Over the summer, I wrote a post commenting on a piece of legislation known as the “Geospatial Data Act of 2017.” This legislation, or something similar to it, comes up every few years and has yet to get signed into law. In my post, I raised concerns about language that would have defined the use of private-sector entities in the collection of geospatial data assets covered by the legislation. I won’t re-hash the concerns I had at the time, but you can read my original post.
I am happy to say that the bill was re-introduced on 15 November 2017 (GIS Day 2017) as HR4395 and S2128. In this new version of the bill, the language that concerned me has been completely removed, and, with that, any serious objection I may have had with the bill.
To be clear, I don’t think anything I wrote or said had any direct impact. I think a lot of people who are smart on the issues saw that the language in Section 11 of the original bill was simply out of place with the rest of the legislation and detracted from the bill’s overall intent. In short, the process worked.
In my original post, I mentioned that the bill had some positive aspects that could improve geospatial coordination between federal and non-federal entities. One of the primary ways it does this is to codify structures and processes that have become well-known into actual law. Entities such as the Federal Geographic Data Committee and the National Geospatial Advisory Council exist primarily due to executive actions such as circulars from the Office of Management and Budget (OMB). While these actions have force of law, they are subject to change by subsequent administrations without the benefit of the legislative process.
We went through a similar process a few years ago in Maryland when the state’s Open Data Act was passed by the state legislature and signed into law by then-governor Martin O’Malley. As a result, policies that simply existed due to executive orders were now protected from the whims of subsequent administrations by force of legislation. The Geospatial Data Act of 2017 attempts to accomplish a similar goal at the federal level.
The Geospatial Data Act codifies not only these committees, but also their structure and behavior. Additionally, the new language does a better job of handling National Geospatial Data Assets (NGDA), while continuing to mandate that lead federal agencies coordinate with state, local, tribal, private, and non-profit entities to maximize data sharing and reduce duplication as much as possible.
Many of the goals of the current bill are important to state and local governments, who encounter a great deal of friction in attempting to coordinate with their federal counterparts on geospatial issues ranging from data acquisition to access control to privacy and a host of others.
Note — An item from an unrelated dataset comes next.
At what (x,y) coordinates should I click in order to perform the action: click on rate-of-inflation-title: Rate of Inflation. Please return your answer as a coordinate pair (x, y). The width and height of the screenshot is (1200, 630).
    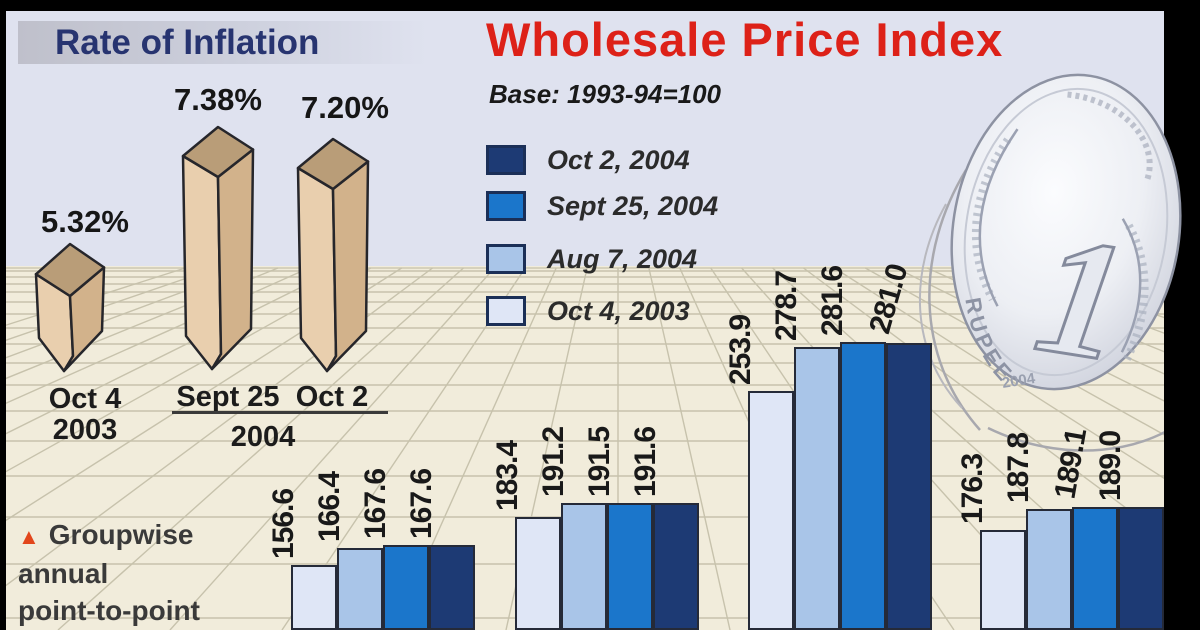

A colleague affiliated with NSGIC who was very involved in the run up to the introduction of this legislation alerted me to this new version. After my first post, he had reached out to make sure I understood the benefits of the legislation as he saw them. Since I think there are very few people at any level of government who have a better understanding of the issues addressed by this bill, I made sure I gave the new version a thorough read from his point of view.
I think the new bill is much improved over the previous version. As I said in my post over the summer, anyone who is interested should read the full text of the bill for themselves (links are above) and make their own decisions. Don’t pay attention to summaries or position statements from any other interest group without first reading the full text yourself.
I am certain that there will still be aspects of the bill on which reasonable people will disagree. But, as the latest revision of the bill shows, there are plenty of reasonable people involved with this legislation. If you consider yourself a geospatial professional, I encourage you to read the bill and make your thoughts known.